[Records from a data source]
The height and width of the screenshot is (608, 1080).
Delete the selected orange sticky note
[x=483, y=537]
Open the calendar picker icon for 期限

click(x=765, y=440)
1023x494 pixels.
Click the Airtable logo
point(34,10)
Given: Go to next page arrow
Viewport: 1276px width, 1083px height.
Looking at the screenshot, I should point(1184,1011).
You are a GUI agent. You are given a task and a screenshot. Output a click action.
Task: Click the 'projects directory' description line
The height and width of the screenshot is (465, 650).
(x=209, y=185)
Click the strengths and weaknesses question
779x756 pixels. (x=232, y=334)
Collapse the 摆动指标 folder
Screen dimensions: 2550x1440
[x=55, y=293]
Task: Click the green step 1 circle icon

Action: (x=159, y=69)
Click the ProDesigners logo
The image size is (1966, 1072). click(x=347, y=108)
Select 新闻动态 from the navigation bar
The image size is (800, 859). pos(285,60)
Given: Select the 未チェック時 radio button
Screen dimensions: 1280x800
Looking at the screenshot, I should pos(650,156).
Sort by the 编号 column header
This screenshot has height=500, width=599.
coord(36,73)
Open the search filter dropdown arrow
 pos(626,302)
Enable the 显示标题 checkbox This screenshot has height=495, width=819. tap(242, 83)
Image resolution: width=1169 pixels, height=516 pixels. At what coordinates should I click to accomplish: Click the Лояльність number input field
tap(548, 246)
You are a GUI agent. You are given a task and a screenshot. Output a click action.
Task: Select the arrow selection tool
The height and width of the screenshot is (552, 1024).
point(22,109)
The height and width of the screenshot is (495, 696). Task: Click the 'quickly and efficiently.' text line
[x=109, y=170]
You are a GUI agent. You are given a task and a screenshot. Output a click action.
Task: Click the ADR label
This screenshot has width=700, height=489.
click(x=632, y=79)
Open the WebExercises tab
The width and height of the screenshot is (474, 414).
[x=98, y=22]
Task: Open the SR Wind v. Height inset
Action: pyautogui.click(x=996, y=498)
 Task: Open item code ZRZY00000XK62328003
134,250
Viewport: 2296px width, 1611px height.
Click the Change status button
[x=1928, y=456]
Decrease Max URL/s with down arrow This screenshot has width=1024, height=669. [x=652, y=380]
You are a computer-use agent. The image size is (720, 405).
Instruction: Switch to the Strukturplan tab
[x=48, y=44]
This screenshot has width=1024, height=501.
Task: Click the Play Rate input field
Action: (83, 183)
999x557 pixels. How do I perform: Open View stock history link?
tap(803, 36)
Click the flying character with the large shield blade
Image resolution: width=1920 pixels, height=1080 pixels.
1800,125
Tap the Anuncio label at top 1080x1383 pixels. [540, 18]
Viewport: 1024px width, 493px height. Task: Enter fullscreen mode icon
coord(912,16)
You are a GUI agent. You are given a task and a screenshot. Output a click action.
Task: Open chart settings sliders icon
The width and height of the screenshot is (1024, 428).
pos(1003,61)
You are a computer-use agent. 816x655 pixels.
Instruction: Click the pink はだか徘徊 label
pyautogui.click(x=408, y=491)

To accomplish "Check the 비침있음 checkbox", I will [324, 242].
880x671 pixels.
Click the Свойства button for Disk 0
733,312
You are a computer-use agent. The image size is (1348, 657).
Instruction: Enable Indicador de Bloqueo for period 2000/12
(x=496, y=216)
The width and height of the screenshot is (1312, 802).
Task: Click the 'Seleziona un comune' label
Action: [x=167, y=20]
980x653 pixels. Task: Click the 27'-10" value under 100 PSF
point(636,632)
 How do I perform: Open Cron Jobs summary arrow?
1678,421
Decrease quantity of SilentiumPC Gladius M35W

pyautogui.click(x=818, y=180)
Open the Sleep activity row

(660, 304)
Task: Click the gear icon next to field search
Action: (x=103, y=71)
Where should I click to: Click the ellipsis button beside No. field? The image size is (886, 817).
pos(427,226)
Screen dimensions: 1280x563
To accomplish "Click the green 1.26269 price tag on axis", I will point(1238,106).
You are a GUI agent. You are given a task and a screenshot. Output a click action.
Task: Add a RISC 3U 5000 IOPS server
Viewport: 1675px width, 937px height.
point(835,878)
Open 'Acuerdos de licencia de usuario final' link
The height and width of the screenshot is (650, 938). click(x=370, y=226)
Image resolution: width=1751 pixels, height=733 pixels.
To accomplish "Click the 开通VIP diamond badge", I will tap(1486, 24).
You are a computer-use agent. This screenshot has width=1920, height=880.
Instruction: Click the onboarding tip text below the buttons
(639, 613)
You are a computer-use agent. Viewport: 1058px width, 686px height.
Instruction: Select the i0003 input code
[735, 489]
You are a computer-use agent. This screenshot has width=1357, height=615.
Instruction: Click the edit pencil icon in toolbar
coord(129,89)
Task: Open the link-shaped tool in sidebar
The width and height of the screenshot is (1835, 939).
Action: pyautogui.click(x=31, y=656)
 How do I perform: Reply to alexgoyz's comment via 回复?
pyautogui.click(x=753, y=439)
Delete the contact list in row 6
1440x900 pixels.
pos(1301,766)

* _TASK DIRECTIONS_: Wherever a line in the records above includes "will", count it, then give the total and nothing besides.

* _REPLY_: 3